TASK: Rewrite all of the lines below with every "checkbox" changed to "check box" and nothing else altered. Omit the pictures from your answer.

------ EXERCISE MATERIALS ------

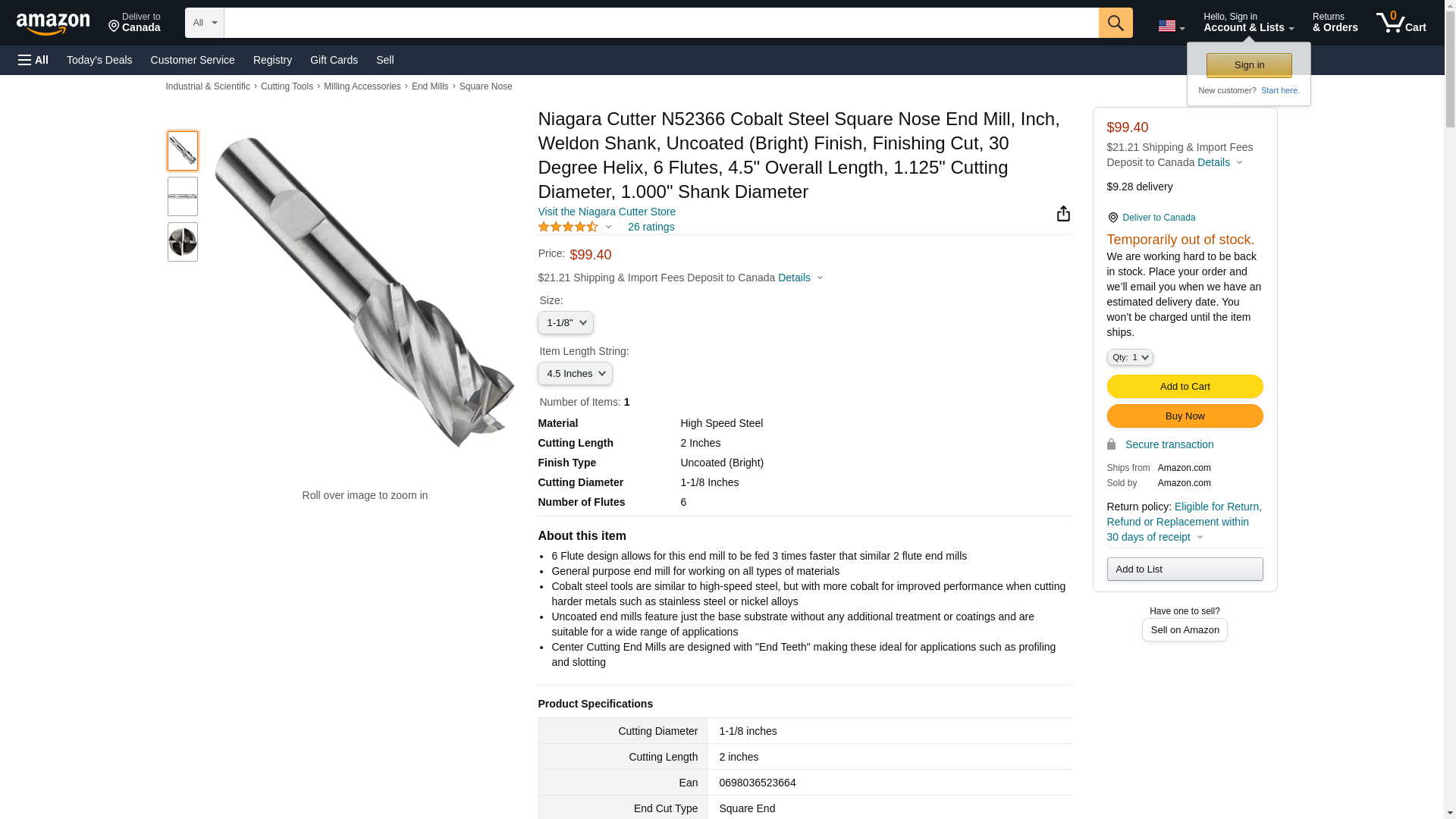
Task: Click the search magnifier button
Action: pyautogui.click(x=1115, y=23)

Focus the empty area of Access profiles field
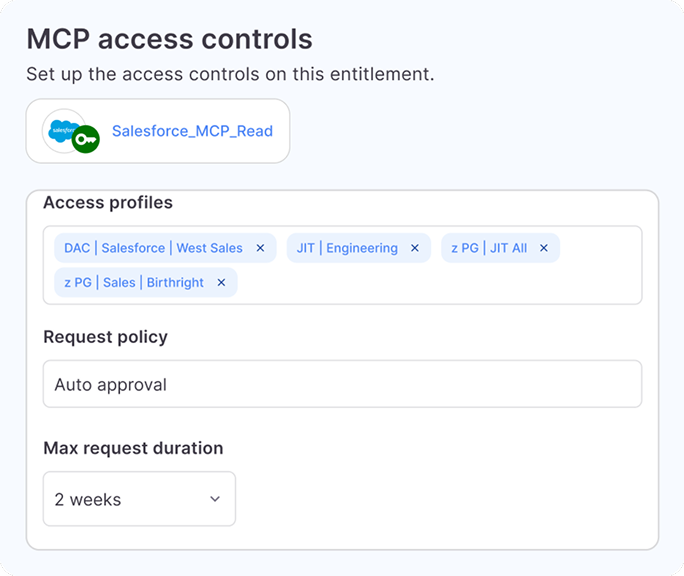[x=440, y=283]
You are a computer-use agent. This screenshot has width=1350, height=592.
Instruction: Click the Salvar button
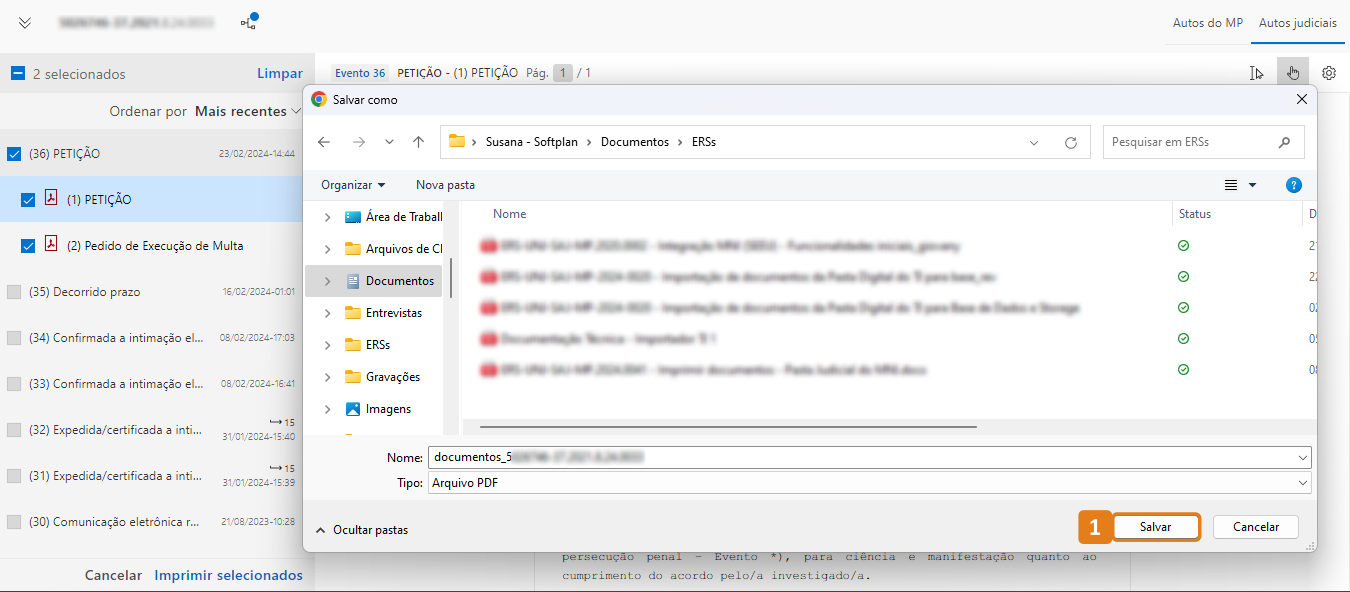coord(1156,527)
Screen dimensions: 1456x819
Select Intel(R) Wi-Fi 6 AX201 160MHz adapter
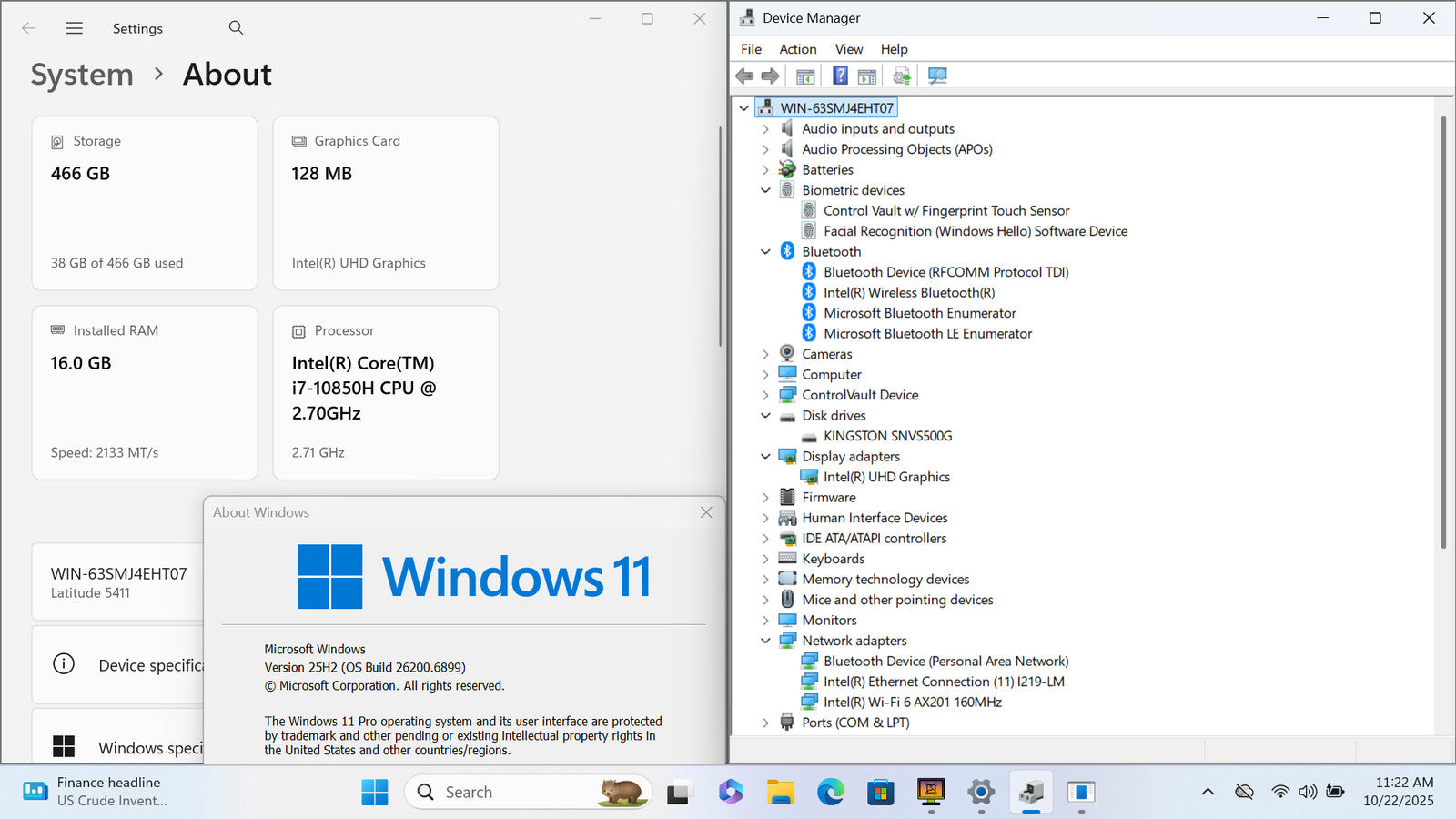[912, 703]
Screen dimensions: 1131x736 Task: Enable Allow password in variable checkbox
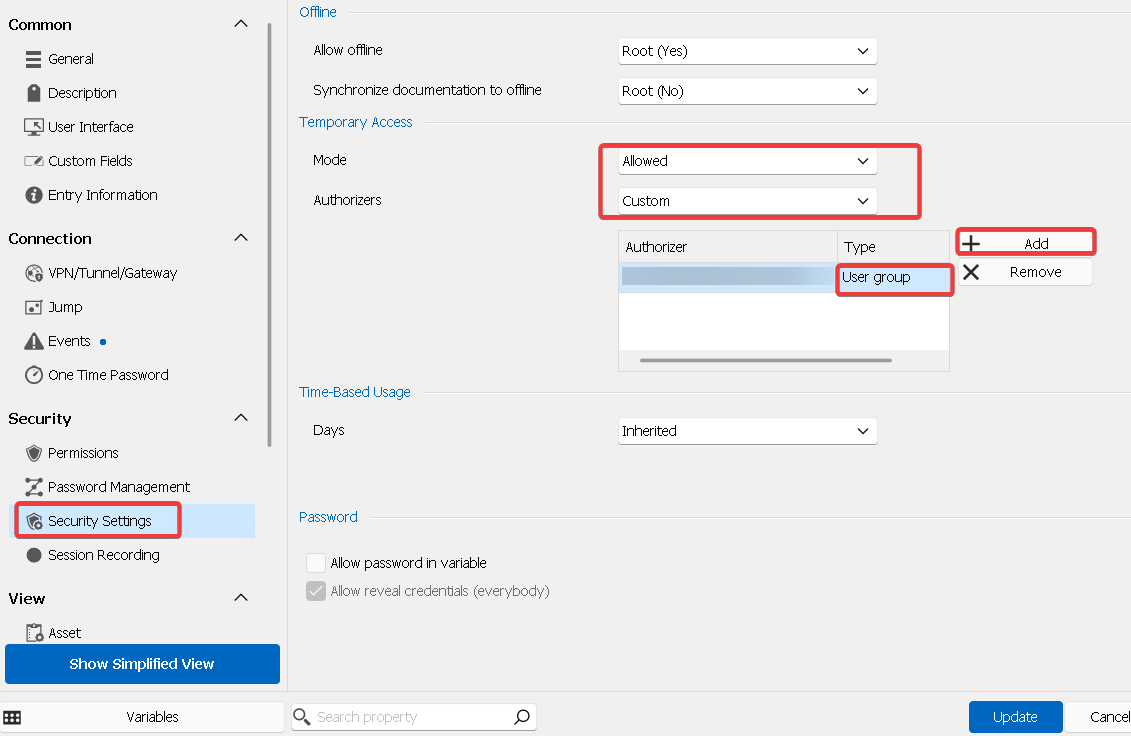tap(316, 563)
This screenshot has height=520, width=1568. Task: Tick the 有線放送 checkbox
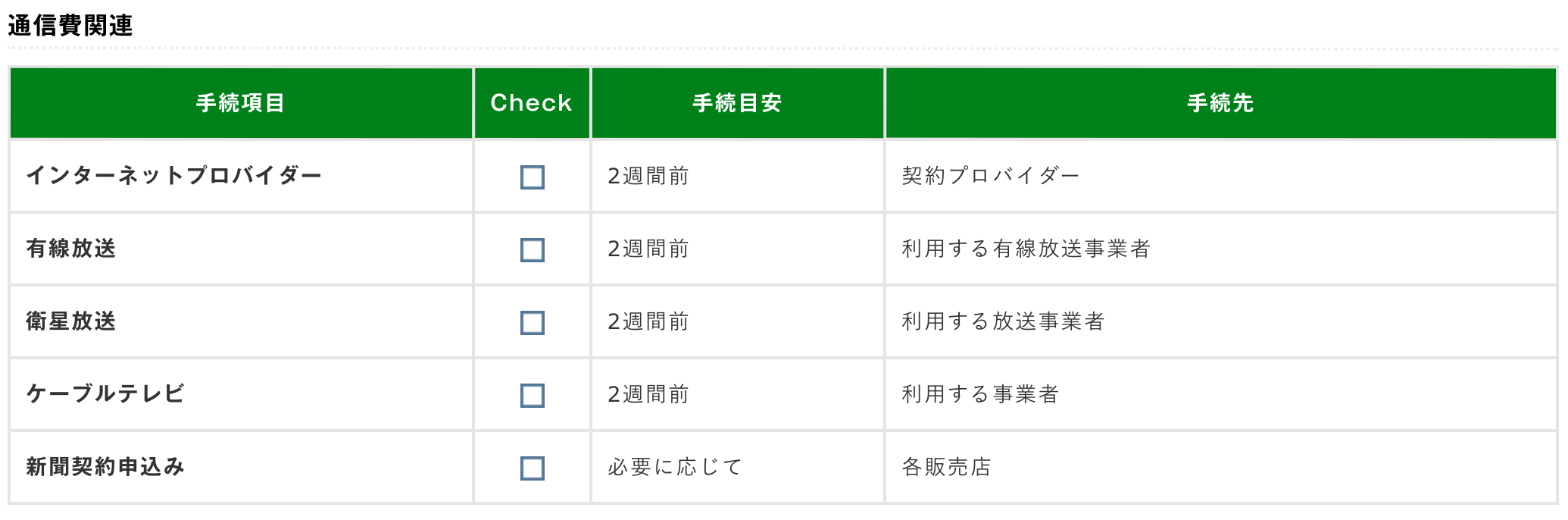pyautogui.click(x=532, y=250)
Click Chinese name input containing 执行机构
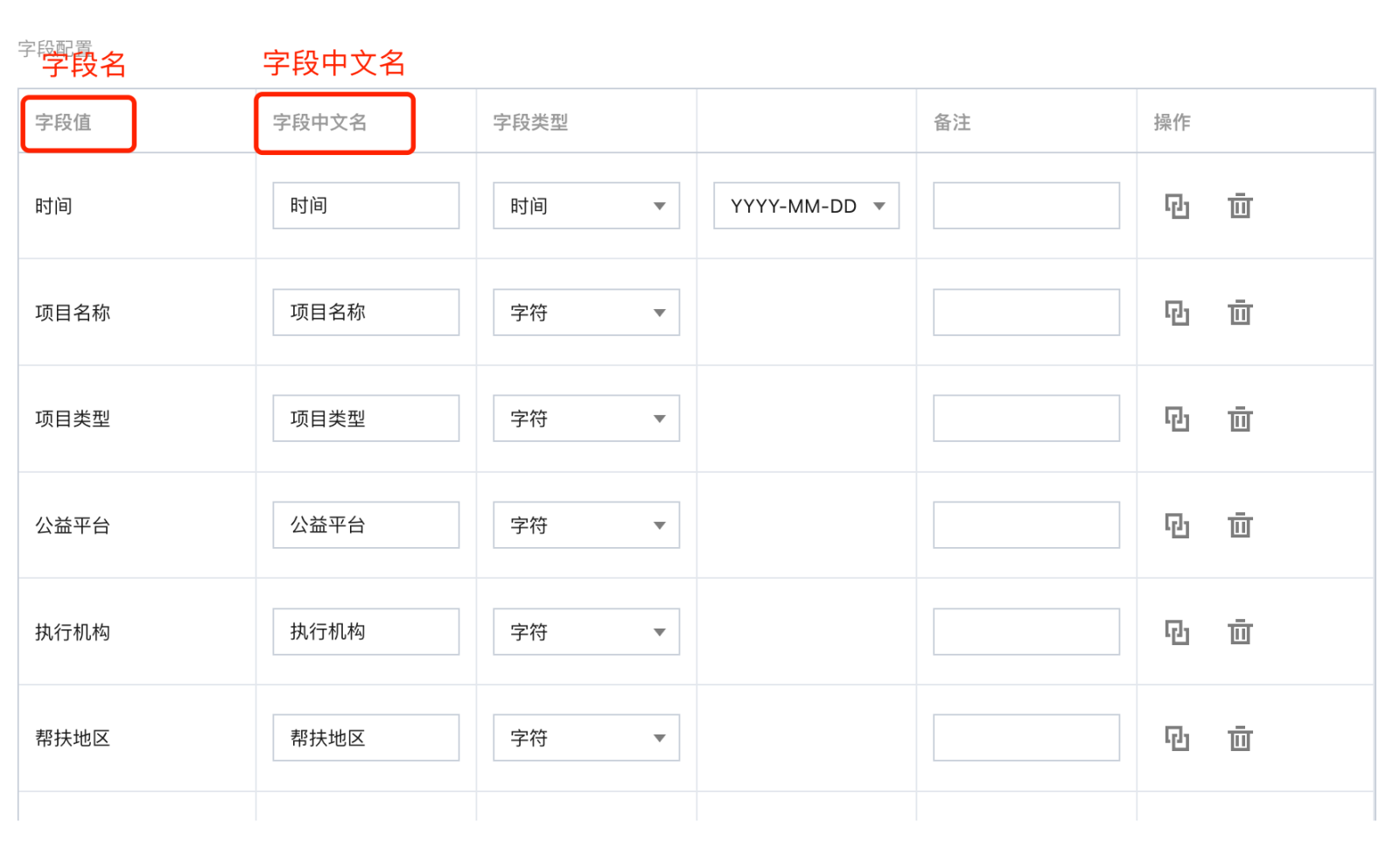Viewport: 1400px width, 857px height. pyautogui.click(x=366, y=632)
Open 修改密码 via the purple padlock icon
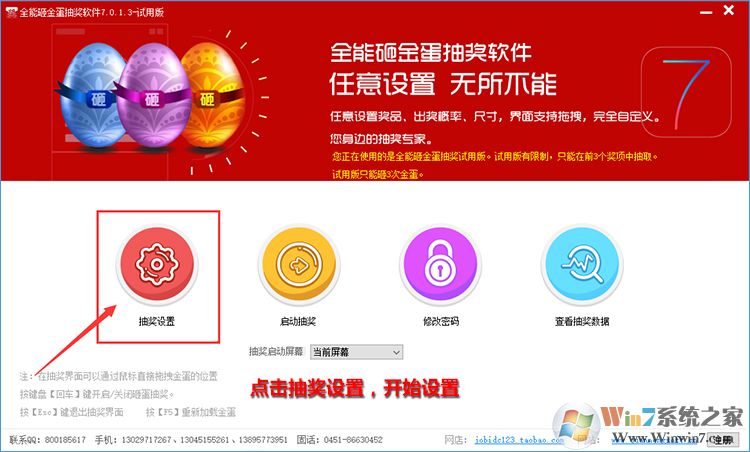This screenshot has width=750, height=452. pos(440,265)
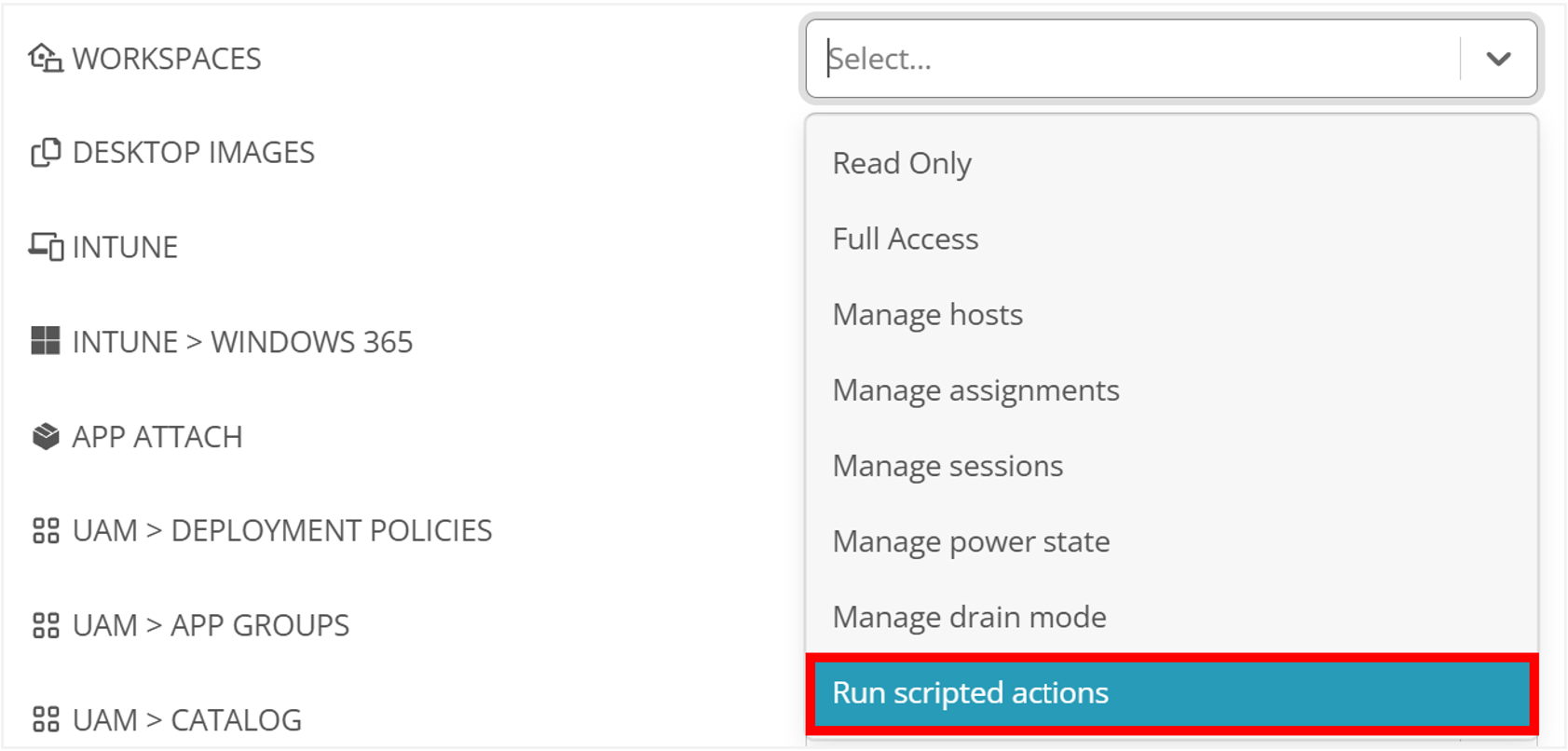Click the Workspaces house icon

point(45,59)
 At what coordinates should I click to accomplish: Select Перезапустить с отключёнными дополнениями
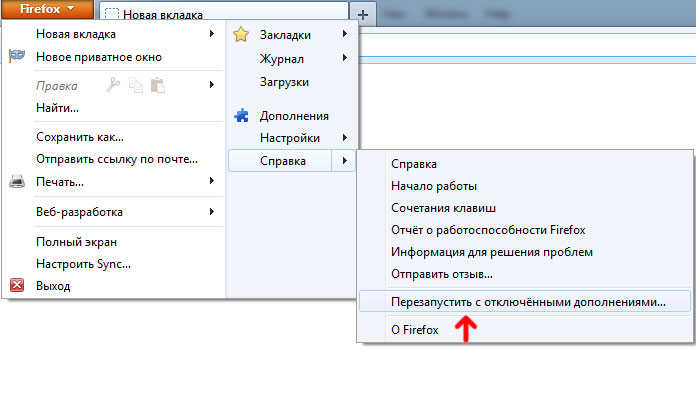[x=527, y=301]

------

RESPONSE TO THE TASK:
Task: Click the search magnifier button
Action: pyautogui.click(x=1115, y=23)

Focus the empty area of Access profiles field
[x=440, y=283]
You are a computer-use agent. This screenshot has width=1350, height=592.
Instruction: Click the Salvar button
coord(1156,527)
Screen dimensions: 1456x819
Select Intel(R) Wi-Fi 6 AX201 160MHz adapter
[912, 703]
Screen dimensions: 1131x736 Task: Enable Allow password in variable check box
tap(316, 563)
This screenshot has height=520, width=1568. Task: Tick the 有線放送 check box
pyautogui.click(x=532, y=250)
Click Chinese name input containing 执行机构
Viewport: 1400px width, 857px height. pyautogui.click(x=366, y=632)
Open 修改密码 via the purple padlock icon
This screenshot has width=750, height=452. pos(440,265)
Click the Workspaces house icon

point(45,59)
 At what coordinates should I click to accomplish: Select Перезапустить с отключёнными дополнениями
[x=527, y=301]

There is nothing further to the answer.